Any observer knows thatrepparttar 111081 attitude of today’s children to video and computer games isrepparttar 111082 very opposite ofrepparttar 111083 attitude that most of them have toward school. The amount of time they spend playing computer and video games – estimated at 10,000 hours byrepparttar 111084 time they are twenty-one, often in multi-hour bursts – beliesrepparttar 111085 “short attention span” criticism of educators. And while years agorepparttar 111086 group attracted to video and computer games was almost entirely adolescent boys, it is now increasingly girls and all children of all ages and social groups. One would be hard-pressed today to find a kid in America who doesn’t play computer or video games of one sort or another.

The evidence is quickly mounting that our “Digital Native” children’s brains are changing to accommodate these new technologies with which they spend so much time. Not only are they better at spreading their attention over a wide range of events, as Green and Bavelier report, but they are better at parallel processing, taking in information more quickly (at “twitchspeed”), understanding multimedia, and collaborating over networks.

What attracts and “glues” kids to today’s video and computer games is neitherrepparttar 111087 violence, or evenrepparttar 111088 surface subject matter, but ratherrepparttar 111089 learningrepparttar 111090 games provide.

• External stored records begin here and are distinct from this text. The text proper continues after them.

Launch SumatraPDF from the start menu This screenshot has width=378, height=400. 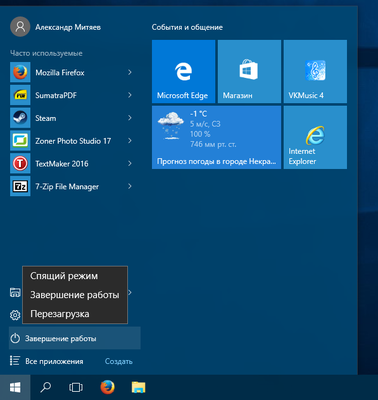click(71, 95)
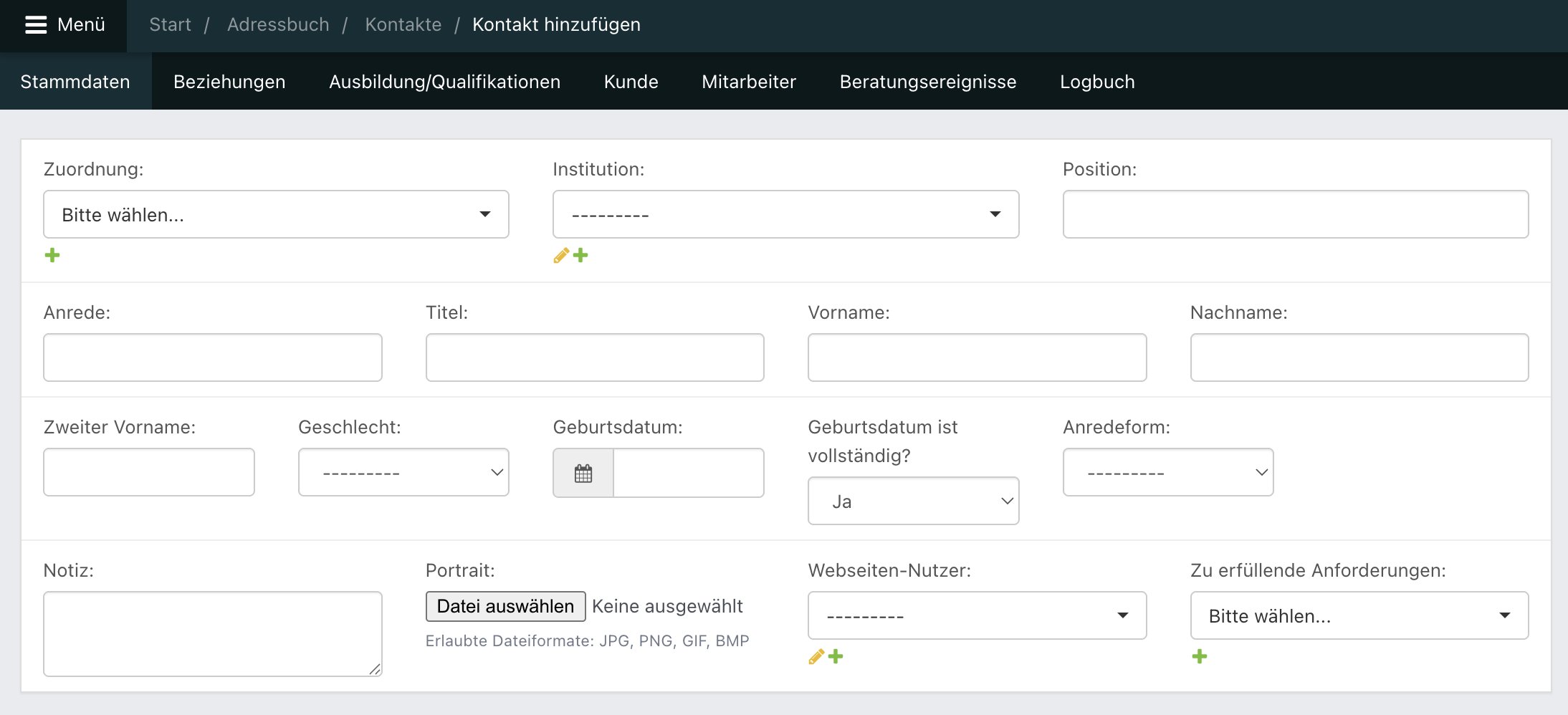The image size is (1568, 715).
Task: Open the Kunde tab
Action: coord(631,81)
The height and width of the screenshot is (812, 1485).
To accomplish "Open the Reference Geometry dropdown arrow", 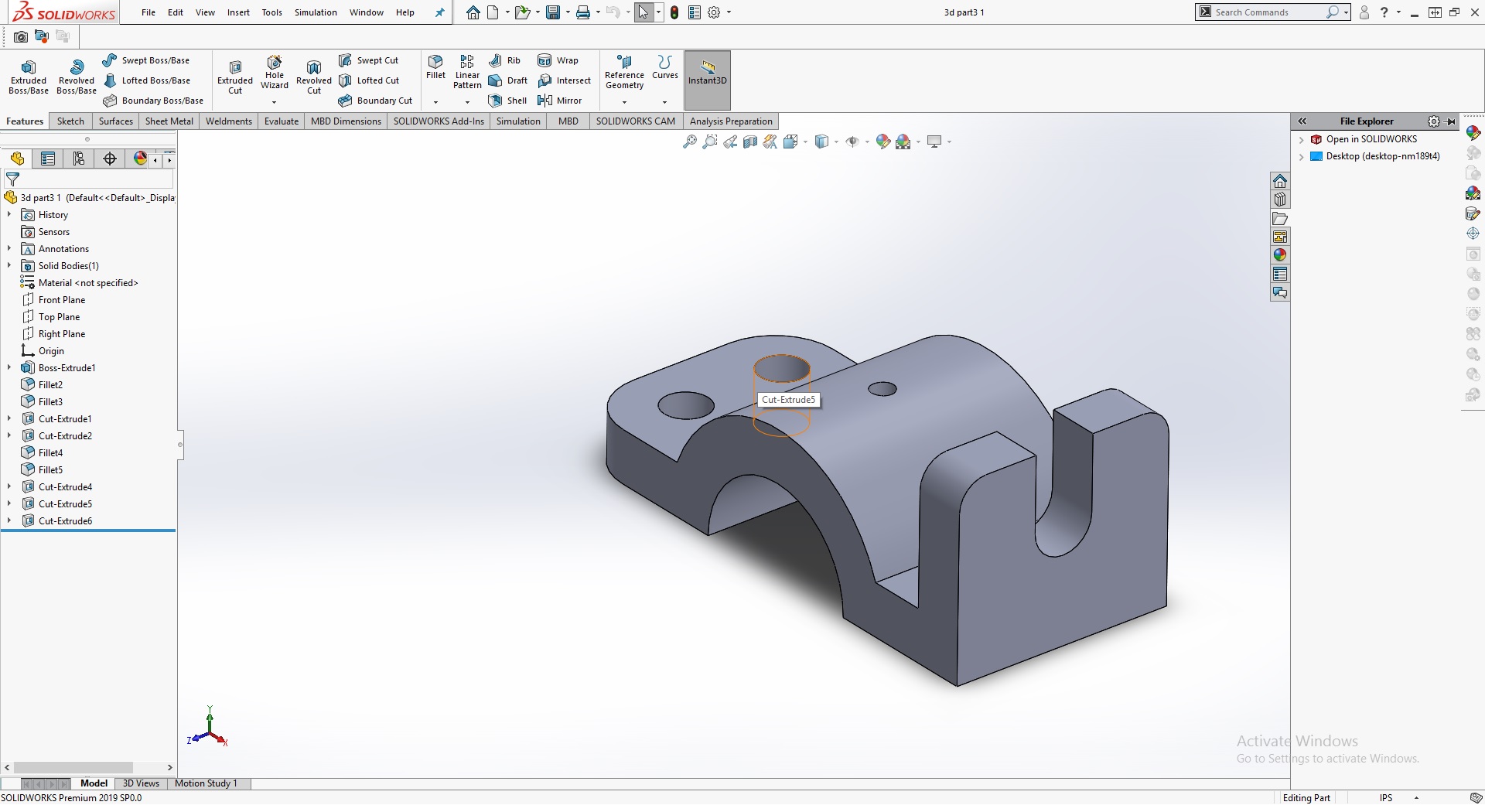I will pyautogui.click(x=624, y=102).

Kids, like and all humans, love to learn when it isn’t forced on them. Modern computer and video games provide learning opportunities every second, or fraction thereof.

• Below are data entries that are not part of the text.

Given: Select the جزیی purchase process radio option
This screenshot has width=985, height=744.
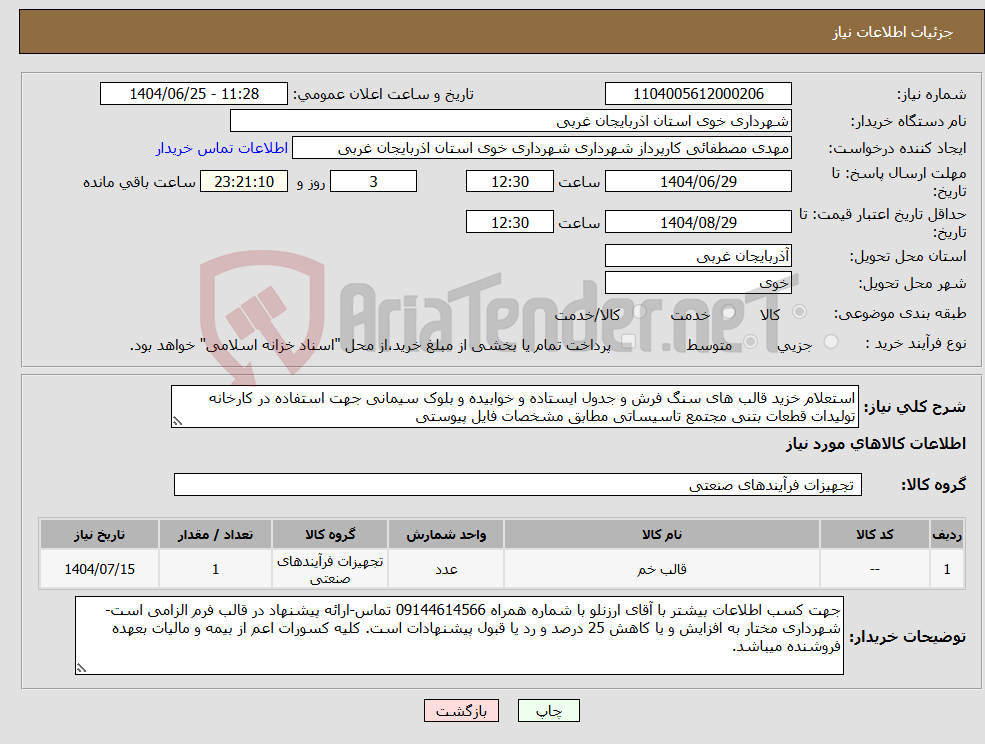Looking at the screenshot, I should tap(830, 340).
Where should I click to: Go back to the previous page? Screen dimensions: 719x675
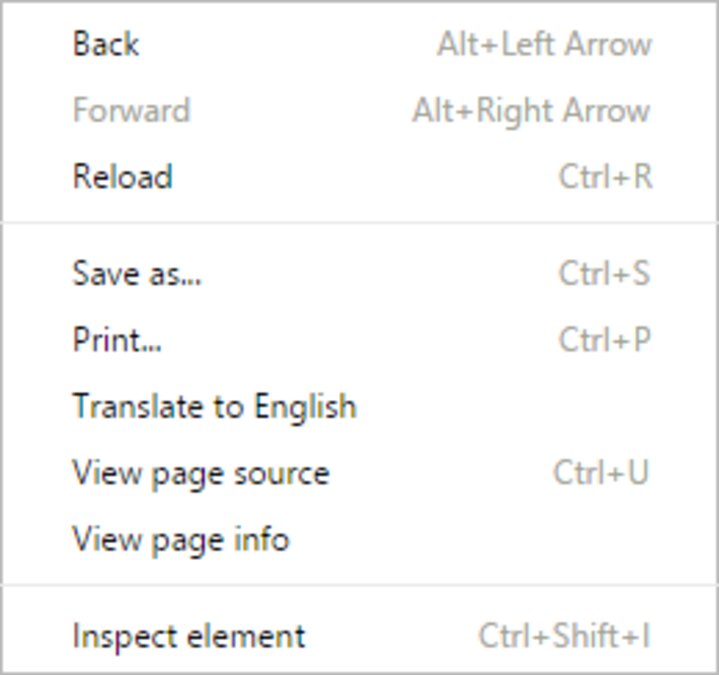point(106,44)
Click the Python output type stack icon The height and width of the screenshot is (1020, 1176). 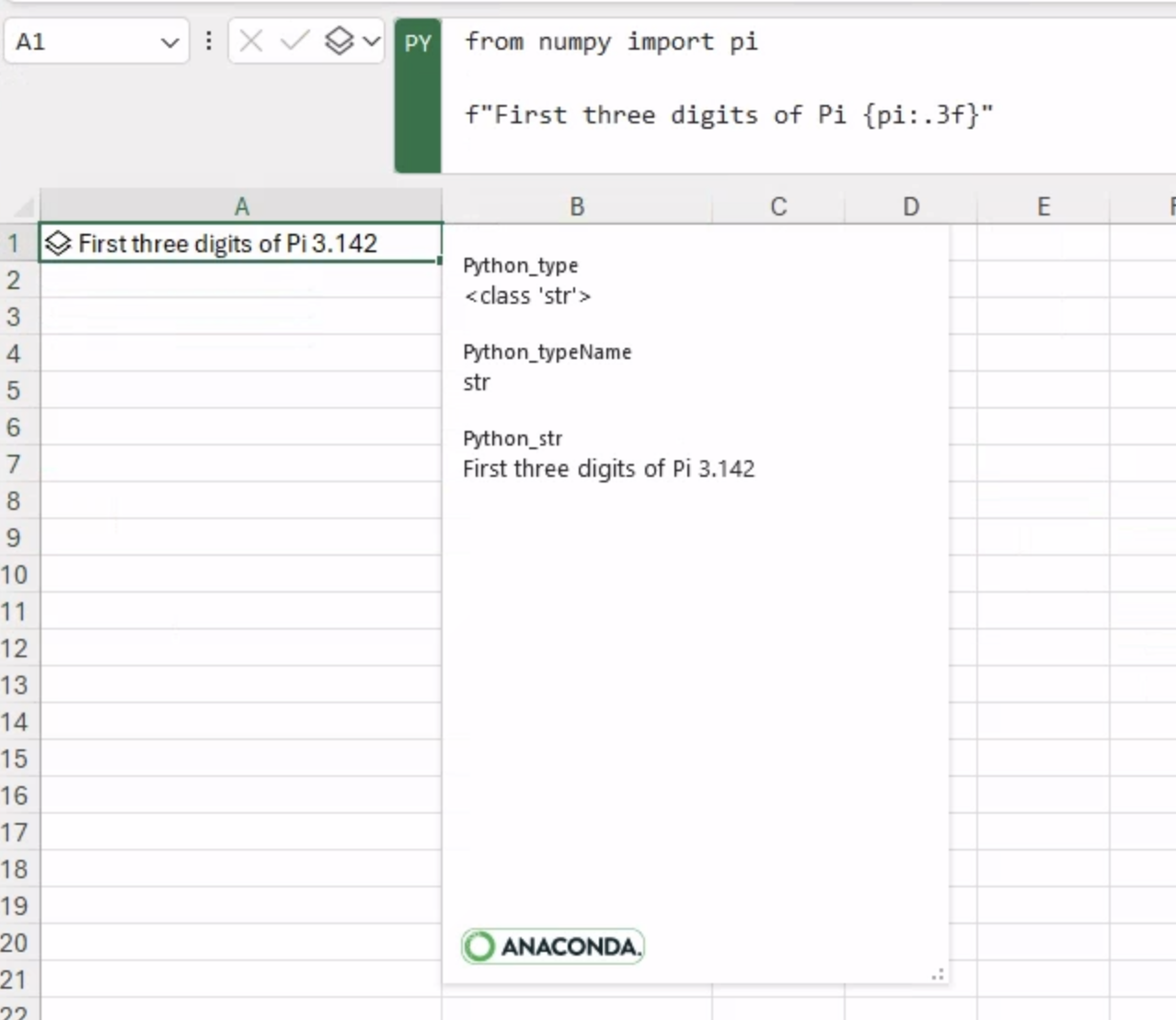pyautogui.click(x=339, y=41)
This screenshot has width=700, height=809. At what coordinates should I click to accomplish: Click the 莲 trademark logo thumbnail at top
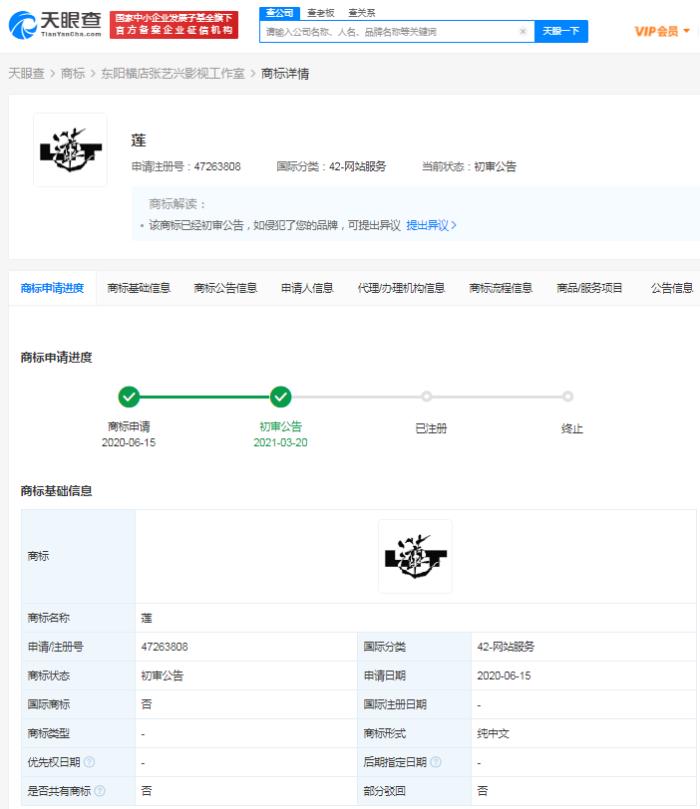[70, 150]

Onrepparttar 111091 surface, kids learn to do things – to fly airplanes, to drive fast cars, to be theme park operators, war fighters, civilization builders and veterinarians. But on deeper levels they learn infinitely more: to take in information from many sources and make decisions quickly; to deduce a game’s rules from playing rather than by being told; to create strategies for overcoming obstacles; to understand complex systems through experimentation. And, increasingly, they learn to collaborate with others. Many adults are not aware that games have long ago passed out ofrepparttar 111092 single-player isolation shell imposed by lack of networking, and have gone back to beingrepparttar 111093 social medium they have always been – on a worldwide scale. Massively Multiplayer games such as EverQuest now have hundreds of thousands of people playing simultaneously, collaborating nightly in clans and guilds.

Today’s game-playing kid entersrepparttar 111094 first grade able to do and understand so many complex things – from building, to flying, to reasoning – thatrepparttar 111095 curriculum they are given feel like they are being handed depressants. And it gets worse asrepparttar 111096 students progress. Their “Digital Immigrant” teachers know so little aboutrepparttar 111097 digital world of their charges – from online gaming to exchanging, sharing, meeting, evaluating, coordinating, programming, searching, customizing and socializing, that it is often impossible for them to design learning inrepparttar 111098 language and speed their students need and relish, despite their best efforts.